14.05.2016

buzluktaki son barbunya

Biraz önce geçen yazdan kalan buzluktaki son barbunya paketini de güzel bir yemeğe dönüştürdüm. Neden? Çünkü tezgahlarda yavaş yavaş bu senenin mahsülleri var. Daha almadım ne de olsa imkan varken haftada bir iç baklalı enginar yapmak lazım.

Bu sene de baharın gelişini mimozalarla açtık. İleride denize inen bir sokağın tam dirsek yaptığı yerde kocaman mimozanın sarılara bürünüşünü izlemek için hep yolumuzu oradan geçirdik, hatta bir pazar Ada vapuruna bile atladık. Derken Bebek'teki meşhur yapraksız manolya açtı, altında seyre daldık dökülene dek.
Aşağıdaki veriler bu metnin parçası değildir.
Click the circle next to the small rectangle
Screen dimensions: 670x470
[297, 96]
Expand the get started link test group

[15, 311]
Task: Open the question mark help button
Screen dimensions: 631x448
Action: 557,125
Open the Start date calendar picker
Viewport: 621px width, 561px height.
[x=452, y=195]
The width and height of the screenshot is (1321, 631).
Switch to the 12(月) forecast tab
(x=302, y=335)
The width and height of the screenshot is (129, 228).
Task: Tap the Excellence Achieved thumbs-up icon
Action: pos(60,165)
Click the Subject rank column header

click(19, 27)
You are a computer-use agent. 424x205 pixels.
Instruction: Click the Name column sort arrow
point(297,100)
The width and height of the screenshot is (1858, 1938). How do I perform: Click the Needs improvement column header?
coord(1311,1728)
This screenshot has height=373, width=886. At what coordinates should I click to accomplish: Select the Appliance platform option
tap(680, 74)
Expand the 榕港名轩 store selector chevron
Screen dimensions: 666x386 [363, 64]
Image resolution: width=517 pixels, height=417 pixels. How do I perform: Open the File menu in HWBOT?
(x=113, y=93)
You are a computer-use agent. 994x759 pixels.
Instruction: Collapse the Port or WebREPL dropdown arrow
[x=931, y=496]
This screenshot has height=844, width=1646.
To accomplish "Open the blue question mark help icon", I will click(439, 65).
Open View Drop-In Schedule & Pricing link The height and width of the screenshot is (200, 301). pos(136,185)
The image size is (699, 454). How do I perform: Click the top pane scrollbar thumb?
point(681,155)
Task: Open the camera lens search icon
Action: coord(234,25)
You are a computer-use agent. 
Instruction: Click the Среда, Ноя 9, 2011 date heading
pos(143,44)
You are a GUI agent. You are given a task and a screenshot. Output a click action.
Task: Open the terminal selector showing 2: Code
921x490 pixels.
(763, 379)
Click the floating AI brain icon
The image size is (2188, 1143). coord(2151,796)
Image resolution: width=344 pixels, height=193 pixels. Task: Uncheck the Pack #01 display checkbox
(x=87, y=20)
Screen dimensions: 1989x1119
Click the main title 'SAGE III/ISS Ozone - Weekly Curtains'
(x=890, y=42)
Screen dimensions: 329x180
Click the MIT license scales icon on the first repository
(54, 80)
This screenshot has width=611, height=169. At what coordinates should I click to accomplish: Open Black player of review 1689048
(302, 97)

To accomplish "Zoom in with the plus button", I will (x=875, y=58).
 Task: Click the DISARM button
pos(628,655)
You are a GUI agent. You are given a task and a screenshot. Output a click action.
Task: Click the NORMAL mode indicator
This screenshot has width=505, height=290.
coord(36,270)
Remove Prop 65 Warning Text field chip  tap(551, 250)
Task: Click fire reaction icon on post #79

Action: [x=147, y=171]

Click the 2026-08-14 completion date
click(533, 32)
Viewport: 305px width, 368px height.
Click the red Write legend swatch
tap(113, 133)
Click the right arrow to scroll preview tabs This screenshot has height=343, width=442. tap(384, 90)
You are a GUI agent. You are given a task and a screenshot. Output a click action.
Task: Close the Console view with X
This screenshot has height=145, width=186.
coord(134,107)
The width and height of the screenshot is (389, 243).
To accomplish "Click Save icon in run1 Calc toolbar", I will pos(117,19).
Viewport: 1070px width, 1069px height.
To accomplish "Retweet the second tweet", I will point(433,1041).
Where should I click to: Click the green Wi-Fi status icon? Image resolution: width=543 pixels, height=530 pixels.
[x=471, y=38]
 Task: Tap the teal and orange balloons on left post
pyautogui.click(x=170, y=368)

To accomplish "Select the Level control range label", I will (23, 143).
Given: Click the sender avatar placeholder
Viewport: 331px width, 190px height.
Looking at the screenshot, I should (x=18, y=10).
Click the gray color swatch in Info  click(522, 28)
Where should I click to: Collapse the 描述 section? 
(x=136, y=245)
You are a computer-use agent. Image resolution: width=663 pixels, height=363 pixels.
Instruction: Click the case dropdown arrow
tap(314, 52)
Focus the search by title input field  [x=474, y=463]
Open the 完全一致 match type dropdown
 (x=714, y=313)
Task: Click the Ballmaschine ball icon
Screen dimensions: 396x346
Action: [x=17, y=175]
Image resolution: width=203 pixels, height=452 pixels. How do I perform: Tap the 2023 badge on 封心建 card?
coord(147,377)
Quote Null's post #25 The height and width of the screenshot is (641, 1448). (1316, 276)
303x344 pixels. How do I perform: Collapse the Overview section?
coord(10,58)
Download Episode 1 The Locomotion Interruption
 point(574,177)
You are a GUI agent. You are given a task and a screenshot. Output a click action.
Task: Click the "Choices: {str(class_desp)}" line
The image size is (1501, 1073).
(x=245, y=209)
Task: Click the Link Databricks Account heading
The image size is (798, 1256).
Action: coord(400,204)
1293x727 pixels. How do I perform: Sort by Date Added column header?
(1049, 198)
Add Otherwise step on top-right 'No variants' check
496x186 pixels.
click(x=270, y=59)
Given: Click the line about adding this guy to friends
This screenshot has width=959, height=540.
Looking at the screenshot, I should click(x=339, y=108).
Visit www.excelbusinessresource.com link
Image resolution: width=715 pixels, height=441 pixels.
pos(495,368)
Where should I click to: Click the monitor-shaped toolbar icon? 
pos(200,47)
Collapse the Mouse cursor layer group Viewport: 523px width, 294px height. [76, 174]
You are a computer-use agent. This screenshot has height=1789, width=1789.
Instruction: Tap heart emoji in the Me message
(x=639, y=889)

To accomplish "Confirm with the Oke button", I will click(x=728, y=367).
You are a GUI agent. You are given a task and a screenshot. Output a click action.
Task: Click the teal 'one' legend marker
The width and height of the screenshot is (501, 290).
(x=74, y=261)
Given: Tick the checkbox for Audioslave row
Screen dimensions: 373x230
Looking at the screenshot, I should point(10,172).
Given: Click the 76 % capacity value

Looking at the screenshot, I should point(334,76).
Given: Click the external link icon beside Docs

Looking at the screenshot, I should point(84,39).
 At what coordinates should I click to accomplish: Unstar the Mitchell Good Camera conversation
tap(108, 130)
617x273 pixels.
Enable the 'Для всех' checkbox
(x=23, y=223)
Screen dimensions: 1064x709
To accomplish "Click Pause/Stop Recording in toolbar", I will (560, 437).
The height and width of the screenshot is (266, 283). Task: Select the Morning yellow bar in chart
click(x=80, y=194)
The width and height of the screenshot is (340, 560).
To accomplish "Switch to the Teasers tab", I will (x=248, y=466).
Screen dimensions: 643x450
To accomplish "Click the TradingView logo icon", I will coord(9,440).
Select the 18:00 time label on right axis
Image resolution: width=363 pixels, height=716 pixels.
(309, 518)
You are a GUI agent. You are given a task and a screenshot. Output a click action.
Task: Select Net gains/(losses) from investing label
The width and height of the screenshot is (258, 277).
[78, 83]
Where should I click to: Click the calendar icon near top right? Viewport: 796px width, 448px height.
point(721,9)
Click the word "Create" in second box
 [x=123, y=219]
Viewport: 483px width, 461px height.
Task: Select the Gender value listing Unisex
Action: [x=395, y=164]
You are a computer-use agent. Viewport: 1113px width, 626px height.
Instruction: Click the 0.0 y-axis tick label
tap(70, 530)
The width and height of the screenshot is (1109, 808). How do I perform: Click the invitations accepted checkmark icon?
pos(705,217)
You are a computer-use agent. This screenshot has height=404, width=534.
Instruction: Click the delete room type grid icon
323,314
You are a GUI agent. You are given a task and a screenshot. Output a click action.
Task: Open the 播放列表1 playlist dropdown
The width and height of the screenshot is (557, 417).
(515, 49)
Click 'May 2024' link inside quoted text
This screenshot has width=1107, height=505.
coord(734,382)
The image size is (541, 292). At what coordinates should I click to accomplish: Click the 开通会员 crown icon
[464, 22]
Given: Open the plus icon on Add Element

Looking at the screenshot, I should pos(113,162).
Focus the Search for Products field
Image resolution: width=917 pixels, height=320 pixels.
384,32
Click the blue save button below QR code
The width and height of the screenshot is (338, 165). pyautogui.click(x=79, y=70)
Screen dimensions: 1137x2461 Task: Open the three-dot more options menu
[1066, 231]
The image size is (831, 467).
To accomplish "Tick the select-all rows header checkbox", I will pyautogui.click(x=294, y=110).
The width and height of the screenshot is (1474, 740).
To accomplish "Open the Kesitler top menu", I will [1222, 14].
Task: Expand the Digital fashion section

Bu arada mor salkımlar ilk hoş kokulular olarak yerini aldı, denk gelirsek leylaklara da baktık. Erikle aram olmadığından çiçeklenmesini pek de heyecanla karşılamadım. Esas artık baharın geldiğini müjdeleyen de erguvanlar oldu. Bu sene biraz erken olmakla beraber, akasyaların açışı ise yılın en merakla beklediğim zamanıydı eskiden kalan bir alışkanlıkla. Kestanelerle birlikte onlar da sokakları beyaza bürüyüp sırasını savdı. Apartmanın karşısındaki boş araziyi ise önce papatyalar şimdilerde ise gelincikler kapladı. Sokak boyunca duvarlardan fışkıran aslanağızları ise dökülmüş, gördüm bugün. İlerideki meydanda iki iğde ağacı var, maşallah insanı çıldırtıyorlar kokularıyla her gece. Bahçedeki ıhlamur patlamak üzere, ev sahibi hemen toplamazsa birkaç gece de o çıldırtır bizi kokusuyla. Bunun arkası artık sıcaklar, bir tek o devasa yapraklı manolyalar çiçek açar. Eylüle gelince Rum İlkokulu'nun bahçesindeki çınarların yaprakları sararırken karşı binanın bahçesindeki oya ağacının çiçeklenemsiyle resmen sonbahar kapıdadır artık. Sonrası kış sonrası soğuklar sonrası kısa geceler. Elbet yine mimozaların açışına geleceğiz ta ki bu kısır döngü bir yerde kırılana kadar.

Bilemiyoruz ki acaba bu yaz yediklerimiz son barbunyalarımız mı olacak?